Abstract
Functional signaling between neural stem/progenitor cells (NSPCs) and brain endothelial cells (ECs) is essential to the coordination of organized responses during initial embryonic development and also during tissue repair, which occurs following brain injury. In this study, we investigated the molecular mechanisms underlying this functional signaling, using primary mouse brain ECs and NSPCs from embryonic mouse brain. EC/NSPC co-culture experiments have revealed that neural progenitors secrete factors supporting angiogenesis, which induce noticeable changes in endothelial morphology. We demonstrate that NSPCs influence the expression of mTOR and TGF-β signaling pathway components implicated in the regulation of angiogenesis. Endothelial morphogenesis, an essential component of vascular development, is a complex process involving gene activation and the upregulation of specific cell signaling pathways. Recently identified small molecules, called microRNAs (miRNAs), regulate the expression of genes and proteins in many tissues, including brain and vasculature. We found that NSPCs induced considerable changes in the expression of at least 24 miRNAs and 13 genes in ECs. Three NSPC-regulated EC miRNAs were identified as the potential primary mediators of this NSPC/EC interaction. We found that the specific inhibition, or overexpression, of miRNAs miR-155, miR-100, and miR-let-7i subsequently altered the expression of major components of the mTOR, TGF-β and IGF-1R signaling pathways in ECs. Overexpression of these miRNAs in ECs suppressed, while inhibition activated, the in vitro formation of capillary-like structures, a process representative of EC morphogenesis. In addition, we demonstrate that inhibition of FGF, VEGF, and TGF-β receptor signaling abolished NSPC-promoted changes in the endothelial miRNA profiles. Our findings demonstrate that NSPCs induce changes in the miRNA expression of ECs, which are capable of activating angiogenesis by modulating distinct cell signaling pathways.
Highlights
There is a close association and reciprocal signaling that occurs between endothelial cells (ECs) and neural stem/progenitor cells (NSPCs) in the neurogenic zones of the adult brain
In our previous studies on NSPC-induced EC morphogenesis, we primarily focused on the molecules and signaling pathways effected in NSPCs
The significant changes in EC morphology observed in our present study, were not initiated by either the growth medium or supporting substrate, but rather were influenced by the diffusible factors released by NSPCs in our segregated coculture system
Summary
There is a close association and reciprocal signaling that occurs between ECs and NSPCs in the neurogenic zones of the adult brain.
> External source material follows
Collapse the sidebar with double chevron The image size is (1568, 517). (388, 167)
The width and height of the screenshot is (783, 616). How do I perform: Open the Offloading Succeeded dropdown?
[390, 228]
Recognition of this close relationship has led to the descriptive concept of a "neurovascular niche", where endothelial and neural cells interact with each other, both prior to and throughout their maturation. As an essential component of vascular development, endothelial morphogenesis is a complex process involving gene activation and upregulation of specific cell signaling pathways. Recent findings demonstrate that miRNAs control neurogenesis [ 6, 7] and could help regulate the morphogenesis of endothelial cells [ 8, 9]. The role of miRNAs in EC function currently remains unclear, and only a few specific miRNAs targeting endothelial cell function and angiogenesis have been identified. miRNAs including the mir-let-7 family, as well as mir-21, mir-126, mir-221, and mir-222 are highly expressed in endothelial cells [ 9, 10]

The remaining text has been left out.